Re: Header Size? Was: Our Schedule from Greg Wilkins on 2014-05-31 (ietf-http-wg@w3.org from April to June 2014)

From: Greg Wilkins <gregw@intalio.com>
Date: Sat, 31 May 2014 10:15:45 +0200
To: Roberto Peon <grmocg@gmail.com>
Cc: HTTP Working Group <ietf-http-wg@w3.org>
Message-ID: <CAH_y2NHuVJ_zzoDHkjbxDfOo00m9Ykgy+nf8XC4o7TYRZVpqJQ@mail.gmail.com>
Roberto,

it is true that any shared state compression will be somewhat compromised
in the proxy situation that we are discussing.  However, hpack is
particularly compromised by its design that the emitted header set includes
precisely all the headers in the shared state that have not been
referenced.  Thus at the end of a frame, the shared state is 100% tailored
to the current stream.

In comparison, something like gzip can have a shared state that combines
compression state of multiple streams and the resulting compression will
gracefully degrade as more and more diverse streams are added.  It is
essentially blind to frame boundaries.

I can imagine variations of hpack that are not so compromised - ie by
requiring all emitted headers to be explicitly indexed.   This would allow
a shared state table to included headers from more than 1 stream.  Sure
management of that table would be a bit tricky, but then management of the
single table is already complex as the encoder has to pick a suitable
strategy and may get it wrong.

If such a shared frame boundary blind hpack state table was only mutated by
frames received on channel 0, that would free up the processing of other
streams so they could be done in parallel and out of order with respect to
each other.

If the shared table could only have headers added to in and not deleted
from it, then the processing of non-0 frame headers would be free from any
sequential access issues, but would instead have a size/growth issue
instead.   This could be addressed by simply having a fixed size, which
once hit compression was no longer dynamic, or by versioned tables that
could be deleted once all streams referencing them are complete.   None of
these things are particularly more complex than what we have today.
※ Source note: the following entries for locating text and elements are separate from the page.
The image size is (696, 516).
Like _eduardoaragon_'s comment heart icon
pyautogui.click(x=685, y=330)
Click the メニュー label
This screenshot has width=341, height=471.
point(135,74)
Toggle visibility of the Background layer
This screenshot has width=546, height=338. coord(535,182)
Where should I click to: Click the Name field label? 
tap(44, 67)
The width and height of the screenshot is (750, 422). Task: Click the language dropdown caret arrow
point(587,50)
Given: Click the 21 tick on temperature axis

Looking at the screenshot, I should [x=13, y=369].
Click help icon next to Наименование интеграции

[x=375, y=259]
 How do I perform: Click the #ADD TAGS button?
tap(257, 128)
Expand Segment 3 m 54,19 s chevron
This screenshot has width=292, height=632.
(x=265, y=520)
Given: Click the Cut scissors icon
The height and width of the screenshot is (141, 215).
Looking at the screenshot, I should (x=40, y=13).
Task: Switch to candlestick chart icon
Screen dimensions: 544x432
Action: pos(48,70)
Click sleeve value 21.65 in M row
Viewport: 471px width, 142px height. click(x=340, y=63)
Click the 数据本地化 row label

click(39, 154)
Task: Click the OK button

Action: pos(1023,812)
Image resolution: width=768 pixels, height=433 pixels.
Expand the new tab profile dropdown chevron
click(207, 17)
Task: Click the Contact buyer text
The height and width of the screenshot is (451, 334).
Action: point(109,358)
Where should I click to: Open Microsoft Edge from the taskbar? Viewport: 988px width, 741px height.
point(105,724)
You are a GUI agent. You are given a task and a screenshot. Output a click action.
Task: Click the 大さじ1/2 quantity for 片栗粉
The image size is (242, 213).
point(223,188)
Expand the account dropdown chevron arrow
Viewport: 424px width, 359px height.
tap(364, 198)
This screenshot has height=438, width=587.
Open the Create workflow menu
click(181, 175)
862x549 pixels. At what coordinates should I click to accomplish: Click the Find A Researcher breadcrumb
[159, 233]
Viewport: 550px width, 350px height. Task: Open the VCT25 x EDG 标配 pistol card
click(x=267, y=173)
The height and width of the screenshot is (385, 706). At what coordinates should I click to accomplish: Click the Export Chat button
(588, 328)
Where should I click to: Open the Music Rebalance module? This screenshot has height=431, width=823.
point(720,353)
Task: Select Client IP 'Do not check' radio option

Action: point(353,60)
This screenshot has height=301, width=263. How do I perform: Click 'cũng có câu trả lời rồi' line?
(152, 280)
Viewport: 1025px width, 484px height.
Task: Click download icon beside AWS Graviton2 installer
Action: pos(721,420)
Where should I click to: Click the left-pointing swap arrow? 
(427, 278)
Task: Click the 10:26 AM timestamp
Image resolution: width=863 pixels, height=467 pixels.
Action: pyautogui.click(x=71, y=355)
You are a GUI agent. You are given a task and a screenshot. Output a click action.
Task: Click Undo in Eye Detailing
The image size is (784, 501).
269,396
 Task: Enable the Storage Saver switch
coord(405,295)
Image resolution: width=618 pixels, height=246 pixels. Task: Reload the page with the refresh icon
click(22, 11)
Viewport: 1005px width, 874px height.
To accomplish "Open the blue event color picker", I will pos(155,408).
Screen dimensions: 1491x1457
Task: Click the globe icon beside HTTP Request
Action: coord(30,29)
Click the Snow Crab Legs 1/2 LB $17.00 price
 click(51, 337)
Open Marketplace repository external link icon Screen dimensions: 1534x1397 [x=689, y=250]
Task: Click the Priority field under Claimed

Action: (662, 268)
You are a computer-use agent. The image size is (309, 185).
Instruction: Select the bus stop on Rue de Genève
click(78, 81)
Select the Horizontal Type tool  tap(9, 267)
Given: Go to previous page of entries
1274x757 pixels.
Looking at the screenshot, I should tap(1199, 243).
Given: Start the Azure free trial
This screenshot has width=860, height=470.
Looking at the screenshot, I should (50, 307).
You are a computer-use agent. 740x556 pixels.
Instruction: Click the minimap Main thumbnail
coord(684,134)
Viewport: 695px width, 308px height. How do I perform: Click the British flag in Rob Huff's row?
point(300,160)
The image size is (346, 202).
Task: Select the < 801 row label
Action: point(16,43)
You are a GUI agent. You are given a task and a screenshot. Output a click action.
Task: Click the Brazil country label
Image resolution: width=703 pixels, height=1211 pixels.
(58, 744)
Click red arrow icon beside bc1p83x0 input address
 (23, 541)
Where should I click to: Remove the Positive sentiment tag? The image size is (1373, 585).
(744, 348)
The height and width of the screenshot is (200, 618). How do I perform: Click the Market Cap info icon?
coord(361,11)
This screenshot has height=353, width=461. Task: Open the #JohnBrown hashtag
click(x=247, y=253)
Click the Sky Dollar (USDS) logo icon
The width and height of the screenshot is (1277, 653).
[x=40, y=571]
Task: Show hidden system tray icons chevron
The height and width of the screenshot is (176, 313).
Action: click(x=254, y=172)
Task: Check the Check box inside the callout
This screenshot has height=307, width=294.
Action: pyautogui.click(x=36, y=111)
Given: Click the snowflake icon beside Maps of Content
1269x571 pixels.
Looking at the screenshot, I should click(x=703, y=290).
Consider the example of merging two connection onto a connection, both
coming from clients using large cookies.  With the current hpack, every
time the merged connection switches from a stream from one connection to
the other, it is going to have to removed the large cookies from the state
table and send the other connection cookies (uncompressed because they are
cookies).   This will be a rapid degradation in compression performance.
The natural burst nature of requests will probably help out for the case of
2 merged connections, but pretty soon with n connections the result will be
most streams having to carry it's own uncompressed cookie headers.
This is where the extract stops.